Collected data:
----------------------------------------
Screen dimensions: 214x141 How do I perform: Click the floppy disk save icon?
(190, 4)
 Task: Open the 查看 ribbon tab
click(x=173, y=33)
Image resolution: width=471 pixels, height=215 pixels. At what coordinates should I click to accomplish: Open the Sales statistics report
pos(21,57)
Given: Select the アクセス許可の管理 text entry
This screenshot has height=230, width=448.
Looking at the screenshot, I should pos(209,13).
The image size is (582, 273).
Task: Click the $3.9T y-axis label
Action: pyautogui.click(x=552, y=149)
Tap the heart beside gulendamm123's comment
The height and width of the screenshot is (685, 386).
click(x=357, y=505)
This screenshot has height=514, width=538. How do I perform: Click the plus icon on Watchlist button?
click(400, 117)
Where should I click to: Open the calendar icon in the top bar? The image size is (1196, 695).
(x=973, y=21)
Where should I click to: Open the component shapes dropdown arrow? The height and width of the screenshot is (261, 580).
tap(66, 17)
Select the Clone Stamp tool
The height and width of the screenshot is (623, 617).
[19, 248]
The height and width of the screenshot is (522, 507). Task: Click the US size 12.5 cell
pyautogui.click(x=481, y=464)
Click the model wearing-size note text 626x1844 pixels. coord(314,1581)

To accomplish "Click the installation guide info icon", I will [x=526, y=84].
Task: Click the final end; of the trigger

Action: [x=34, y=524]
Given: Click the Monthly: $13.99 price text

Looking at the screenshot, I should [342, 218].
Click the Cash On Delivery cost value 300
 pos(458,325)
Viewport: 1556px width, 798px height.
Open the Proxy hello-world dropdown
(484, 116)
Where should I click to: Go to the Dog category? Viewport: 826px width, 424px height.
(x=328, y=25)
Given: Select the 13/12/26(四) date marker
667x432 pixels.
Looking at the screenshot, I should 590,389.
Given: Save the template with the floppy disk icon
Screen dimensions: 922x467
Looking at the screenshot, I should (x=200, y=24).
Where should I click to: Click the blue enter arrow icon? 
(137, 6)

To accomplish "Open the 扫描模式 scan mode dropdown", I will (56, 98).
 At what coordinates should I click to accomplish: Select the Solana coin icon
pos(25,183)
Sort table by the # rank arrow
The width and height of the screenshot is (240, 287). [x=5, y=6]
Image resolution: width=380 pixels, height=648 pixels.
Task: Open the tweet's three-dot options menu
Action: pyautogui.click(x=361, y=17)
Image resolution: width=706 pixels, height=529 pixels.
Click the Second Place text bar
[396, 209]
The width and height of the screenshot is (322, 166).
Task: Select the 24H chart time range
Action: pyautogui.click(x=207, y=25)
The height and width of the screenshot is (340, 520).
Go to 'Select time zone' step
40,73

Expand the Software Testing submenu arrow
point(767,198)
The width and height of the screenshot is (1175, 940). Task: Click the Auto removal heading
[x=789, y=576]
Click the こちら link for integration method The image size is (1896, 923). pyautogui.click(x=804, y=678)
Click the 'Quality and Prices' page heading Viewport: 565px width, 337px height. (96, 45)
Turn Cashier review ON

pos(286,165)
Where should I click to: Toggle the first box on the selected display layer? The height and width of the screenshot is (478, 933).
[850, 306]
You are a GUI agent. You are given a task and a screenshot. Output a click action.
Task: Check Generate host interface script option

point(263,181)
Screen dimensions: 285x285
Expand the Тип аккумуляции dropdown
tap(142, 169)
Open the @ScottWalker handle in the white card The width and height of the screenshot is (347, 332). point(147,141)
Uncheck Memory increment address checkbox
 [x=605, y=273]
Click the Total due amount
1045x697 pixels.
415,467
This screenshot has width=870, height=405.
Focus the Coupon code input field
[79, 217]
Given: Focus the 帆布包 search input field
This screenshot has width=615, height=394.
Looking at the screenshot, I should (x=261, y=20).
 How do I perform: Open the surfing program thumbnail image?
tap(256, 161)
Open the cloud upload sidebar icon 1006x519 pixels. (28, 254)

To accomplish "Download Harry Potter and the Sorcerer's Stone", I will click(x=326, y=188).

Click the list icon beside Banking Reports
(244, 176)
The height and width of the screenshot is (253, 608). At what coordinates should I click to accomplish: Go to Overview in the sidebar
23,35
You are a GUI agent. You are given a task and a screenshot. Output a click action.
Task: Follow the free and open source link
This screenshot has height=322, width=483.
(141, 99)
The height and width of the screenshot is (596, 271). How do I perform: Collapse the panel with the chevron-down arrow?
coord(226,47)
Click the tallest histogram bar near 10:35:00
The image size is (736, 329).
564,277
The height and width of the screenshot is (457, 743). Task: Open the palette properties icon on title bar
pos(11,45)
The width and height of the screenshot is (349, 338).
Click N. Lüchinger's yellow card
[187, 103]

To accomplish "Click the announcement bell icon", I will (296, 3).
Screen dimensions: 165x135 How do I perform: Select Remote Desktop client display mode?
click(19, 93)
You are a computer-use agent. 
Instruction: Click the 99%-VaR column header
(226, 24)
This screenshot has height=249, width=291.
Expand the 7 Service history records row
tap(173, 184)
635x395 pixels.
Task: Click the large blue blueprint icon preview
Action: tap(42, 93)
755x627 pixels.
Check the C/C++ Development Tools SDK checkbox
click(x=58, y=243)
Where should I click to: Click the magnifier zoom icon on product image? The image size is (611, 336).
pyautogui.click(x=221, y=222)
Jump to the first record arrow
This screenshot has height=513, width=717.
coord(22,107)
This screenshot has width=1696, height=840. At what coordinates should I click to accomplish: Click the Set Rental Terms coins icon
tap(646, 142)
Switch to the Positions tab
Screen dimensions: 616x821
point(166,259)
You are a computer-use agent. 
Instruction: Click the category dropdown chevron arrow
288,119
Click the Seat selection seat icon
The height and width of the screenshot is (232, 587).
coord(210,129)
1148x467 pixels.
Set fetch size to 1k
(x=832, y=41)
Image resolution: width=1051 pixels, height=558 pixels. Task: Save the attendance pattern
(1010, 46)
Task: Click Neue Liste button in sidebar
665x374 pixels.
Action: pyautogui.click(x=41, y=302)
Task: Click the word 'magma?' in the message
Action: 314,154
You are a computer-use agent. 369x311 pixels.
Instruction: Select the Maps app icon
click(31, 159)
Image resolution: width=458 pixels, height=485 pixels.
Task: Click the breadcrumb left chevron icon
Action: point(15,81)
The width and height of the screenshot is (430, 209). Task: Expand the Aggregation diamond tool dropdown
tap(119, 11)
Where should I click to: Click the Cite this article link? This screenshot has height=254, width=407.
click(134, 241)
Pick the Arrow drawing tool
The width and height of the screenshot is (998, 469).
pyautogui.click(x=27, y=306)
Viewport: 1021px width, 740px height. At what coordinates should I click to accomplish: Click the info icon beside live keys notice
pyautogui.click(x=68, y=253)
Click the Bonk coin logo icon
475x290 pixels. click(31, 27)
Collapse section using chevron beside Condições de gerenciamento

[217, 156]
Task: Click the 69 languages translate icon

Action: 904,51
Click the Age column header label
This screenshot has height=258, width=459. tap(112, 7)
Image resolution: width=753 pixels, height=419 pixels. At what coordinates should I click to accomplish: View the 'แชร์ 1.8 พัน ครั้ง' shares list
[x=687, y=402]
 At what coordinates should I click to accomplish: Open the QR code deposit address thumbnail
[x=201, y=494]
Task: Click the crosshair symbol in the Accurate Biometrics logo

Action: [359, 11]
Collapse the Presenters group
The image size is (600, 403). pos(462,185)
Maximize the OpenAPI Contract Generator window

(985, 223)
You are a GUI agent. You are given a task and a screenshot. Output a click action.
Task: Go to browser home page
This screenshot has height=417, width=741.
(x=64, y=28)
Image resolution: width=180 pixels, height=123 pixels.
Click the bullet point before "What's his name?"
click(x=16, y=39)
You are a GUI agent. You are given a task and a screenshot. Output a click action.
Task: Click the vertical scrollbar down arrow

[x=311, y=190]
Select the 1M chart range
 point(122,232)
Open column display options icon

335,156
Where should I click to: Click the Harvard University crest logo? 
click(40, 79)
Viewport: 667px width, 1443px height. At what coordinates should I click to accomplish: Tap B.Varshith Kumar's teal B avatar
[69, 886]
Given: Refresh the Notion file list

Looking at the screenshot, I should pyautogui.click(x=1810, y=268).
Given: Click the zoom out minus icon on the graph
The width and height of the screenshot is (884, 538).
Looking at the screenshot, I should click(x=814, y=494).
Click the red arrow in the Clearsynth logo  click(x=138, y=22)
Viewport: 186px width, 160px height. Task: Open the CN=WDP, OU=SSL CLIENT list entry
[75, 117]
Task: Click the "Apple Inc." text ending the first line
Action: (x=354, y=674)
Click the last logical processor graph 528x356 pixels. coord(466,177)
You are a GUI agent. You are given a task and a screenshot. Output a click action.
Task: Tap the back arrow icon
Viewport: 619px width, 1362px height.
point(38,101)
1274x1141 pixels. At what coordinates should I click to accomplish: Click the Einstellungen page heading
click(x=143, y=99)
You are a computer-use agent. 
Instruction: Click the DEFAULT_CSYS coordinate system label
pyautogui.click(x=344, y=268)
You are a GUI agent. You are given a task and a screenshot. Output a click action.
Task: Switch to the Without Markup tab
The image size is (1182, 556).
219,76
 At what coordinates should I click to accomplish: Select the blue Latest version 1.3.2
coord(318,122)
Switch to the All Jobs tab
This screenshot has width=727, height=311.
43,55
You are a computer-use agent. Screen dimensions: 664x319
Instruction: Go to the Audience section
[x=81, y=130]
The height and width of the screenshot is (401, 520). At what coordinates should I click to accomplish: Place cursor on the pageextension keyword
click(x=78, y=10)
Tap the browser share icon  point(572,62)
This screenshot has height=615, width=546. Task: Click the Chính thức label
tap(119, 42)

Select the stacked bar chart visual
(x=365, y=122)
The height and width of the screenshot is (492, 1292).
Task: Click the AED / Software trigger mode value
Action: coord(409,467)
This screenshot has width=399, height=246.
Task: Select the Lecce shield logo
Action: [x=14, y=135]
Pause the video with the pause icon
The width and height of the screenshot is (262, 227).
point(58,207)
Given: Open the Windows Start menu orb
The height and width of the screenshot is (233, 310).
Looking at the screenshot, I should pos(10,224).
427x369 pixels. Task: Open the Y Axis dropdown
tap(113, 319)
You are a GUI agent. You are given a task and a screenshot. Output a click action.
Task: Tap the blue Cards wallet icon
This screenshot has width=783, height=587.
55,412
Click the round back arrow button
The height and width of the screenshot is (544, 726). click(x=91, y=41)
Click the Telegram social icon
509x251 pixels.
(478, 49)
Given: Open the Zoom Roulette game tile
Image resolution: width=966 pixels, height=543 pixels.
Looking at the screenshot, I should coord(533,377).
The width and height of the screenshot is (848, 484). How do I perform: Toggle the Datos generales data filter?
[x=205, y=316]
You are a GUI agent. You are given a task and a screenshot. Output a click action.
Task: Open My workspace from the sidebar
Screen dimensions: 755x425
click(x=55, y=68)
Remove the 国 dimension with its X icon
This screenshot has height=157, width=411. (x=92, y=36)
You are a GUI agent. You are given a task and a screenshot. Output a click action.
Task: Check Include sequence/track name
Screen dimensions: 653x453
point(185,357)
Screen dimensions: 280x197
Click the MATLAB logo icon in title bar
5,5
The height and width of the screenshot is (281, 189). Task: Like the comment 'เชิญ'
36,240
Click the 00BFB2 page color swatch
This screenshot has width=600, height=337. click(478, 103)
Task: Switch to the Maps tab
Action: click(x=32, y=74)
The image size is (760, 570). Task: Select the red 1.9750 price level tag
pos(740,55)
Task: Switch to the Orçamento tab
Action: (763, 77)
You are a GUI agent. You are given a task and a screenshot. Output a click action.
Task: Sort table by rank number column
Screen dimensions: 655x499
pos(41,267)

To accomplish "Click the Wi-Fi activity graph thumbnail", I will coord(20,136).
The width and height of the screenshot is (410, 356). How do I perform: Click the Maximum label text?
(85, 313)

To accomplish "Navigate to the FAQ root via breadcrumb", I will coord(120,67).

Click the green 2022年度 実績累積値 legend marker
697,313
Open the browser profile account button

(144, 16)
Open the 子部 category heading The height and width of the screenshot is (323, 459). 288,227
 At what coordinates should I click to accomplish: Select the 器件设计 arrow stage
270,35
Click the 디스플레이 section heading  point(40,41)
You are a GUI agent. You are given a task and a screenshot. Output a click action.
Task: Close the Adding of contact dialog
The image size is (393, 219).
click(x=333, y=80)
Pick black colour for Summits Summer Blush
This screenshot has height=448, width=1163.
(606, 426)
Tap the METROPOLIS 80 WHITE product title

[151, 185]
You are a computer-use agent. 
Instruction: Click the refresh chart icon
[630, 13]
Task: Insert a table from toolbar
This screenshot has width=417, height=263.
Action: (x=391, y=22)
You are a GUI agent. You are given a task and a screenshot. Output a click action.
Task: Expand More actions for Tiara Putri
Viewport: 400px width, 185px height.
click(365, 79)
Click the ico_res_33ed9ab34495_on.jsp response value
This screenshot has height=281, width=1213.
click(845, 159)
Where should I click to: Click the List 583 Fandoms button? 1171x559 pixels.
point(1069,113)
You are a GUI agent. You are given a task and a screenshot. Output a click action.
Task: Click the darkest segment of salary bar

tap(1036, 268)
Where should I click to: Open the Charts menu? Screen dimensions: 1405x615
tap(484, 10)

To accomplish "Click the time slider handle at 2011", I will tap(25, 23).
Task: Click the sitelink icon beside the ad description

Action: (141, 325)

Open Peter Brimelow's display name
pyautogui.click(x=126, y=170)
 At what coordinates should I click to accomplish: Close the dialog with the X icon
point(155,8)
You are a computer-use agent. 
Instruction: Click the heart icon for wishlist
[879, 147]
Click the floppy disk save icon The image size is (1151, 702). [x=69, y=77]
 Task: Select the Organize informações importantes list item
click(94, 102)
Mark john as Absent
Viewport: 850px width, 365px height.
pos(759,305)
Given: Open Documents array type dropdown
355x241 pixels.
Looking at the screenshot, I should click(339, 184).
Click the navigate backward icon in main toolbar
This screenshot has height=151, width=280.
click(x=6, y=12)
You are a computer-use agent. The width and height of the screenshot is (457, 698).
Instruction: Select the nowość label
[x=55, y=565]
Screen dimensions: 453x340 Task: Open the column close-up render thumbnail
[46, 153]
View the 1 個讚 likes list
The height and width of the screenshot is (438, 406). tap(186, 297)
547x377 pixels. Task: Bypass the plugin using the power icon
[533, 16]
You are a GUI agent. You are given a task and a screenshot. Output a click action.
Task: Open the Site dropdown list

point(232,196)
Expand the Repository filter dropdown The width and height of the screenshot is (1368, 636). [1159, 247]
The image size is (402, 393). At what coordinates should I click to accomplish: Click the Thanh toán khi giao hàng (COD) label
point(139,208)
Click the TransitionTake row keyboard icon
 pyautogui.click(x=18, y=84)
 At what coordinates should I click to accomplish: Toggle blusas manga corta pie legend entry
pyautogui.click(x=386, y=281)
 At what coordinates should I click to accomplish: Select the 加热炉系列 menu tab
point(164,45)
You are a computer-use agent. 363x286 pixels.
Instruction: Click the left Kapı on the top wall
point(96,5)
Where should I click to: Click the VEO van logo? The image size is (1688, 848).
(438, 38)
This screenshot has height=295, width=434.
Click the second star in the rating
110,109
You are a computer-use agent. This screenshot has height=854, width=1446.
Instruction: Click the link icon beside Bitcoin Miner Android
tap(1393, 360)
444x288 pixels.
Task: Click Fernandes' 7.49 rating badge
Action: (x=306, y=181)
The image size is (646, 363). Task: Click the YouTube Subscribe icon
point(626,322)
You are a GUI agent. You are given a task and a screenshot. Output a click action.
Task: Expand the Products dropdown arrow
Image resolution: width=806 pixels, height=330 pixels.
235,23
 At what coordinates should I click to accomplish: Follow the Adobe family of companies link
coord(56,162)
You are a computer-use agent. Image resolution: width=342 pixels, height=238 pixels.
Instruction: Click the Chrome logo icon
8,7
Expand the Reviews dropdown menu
----------------------------------------
**Exercise description:** As listed above, the lines from the line with "Tap the browser" to the line with "Pause the video with the pause icon" are to be echoed exactly, with both ends included and nothing added.

**Output of the exercise:**
Tap the browser share icon  point(572,62)
This screenshot has height=615, width=546. Task: Click the Chính thức label
tap(119, 42)

Select the stacked bar chart visual
(x=365, y=122)
The height and width of the screenshot is (492, 1292).
Task: Click the AED / Software trigger mode value
Action: coord(409,467)
This screenshot has width=399, height=246.
Task: Select the Lecce shield logo
Action: [x=14, y=135]
Pause the video with the pause icon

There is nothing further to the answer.